Without any pictures, restate the full set of records below exactly.

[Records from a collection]
--------

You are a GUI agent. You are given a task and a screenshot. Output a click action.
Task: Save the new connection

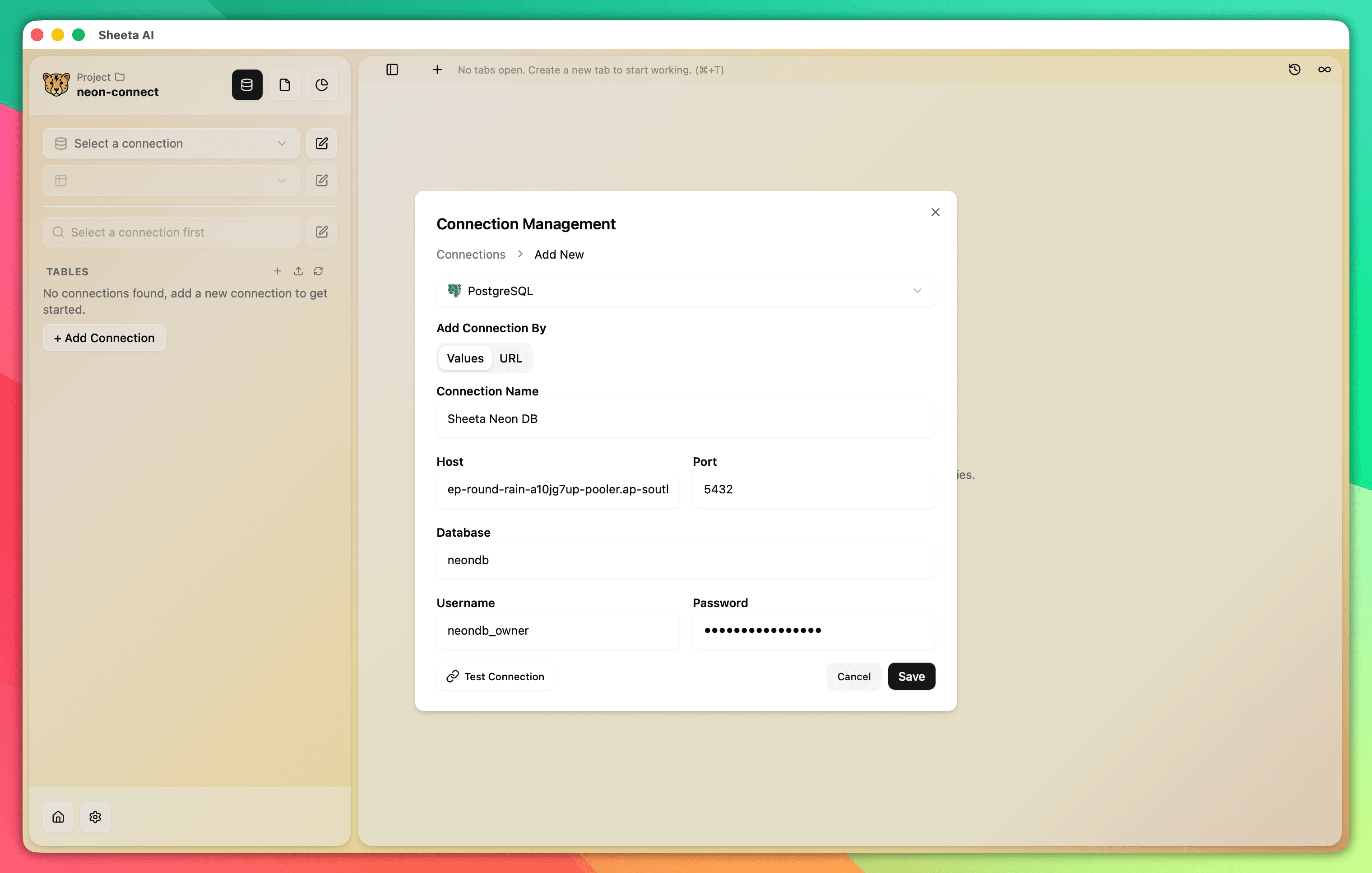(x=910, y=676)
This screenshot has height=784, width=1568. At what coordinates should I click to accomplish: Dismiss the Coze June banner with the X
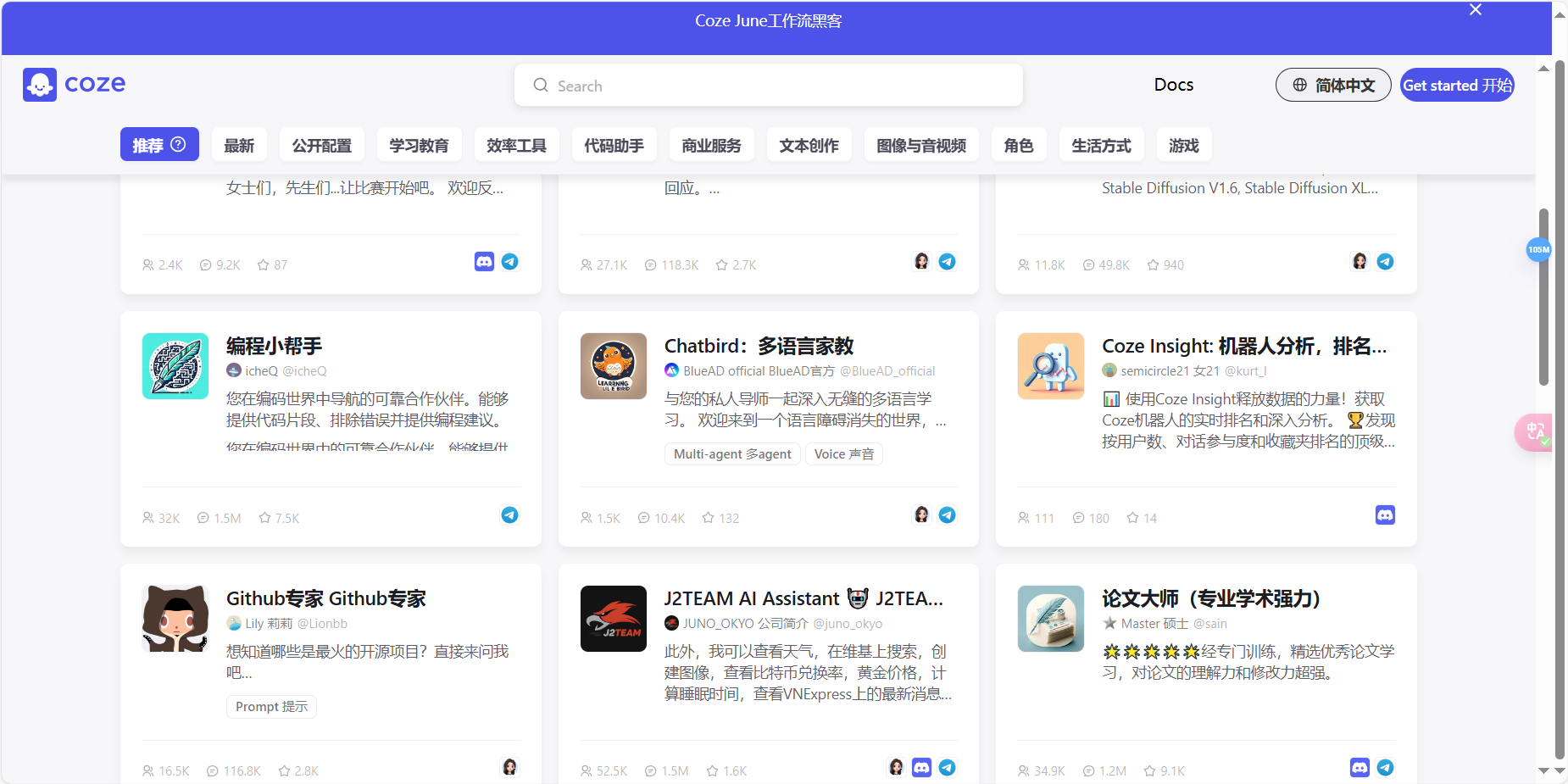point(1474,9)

--------

▸ YOUR SOLUTION
You are a GUI agent. You are given a task and a screenshot. Output a click action.
Task: Save the new connection

(x=910, y=676)
This screenshot has height=784, width=1568. At what coordinates should I click to accomplish: Dismiss the Coze June banner with the X
point(1474,9)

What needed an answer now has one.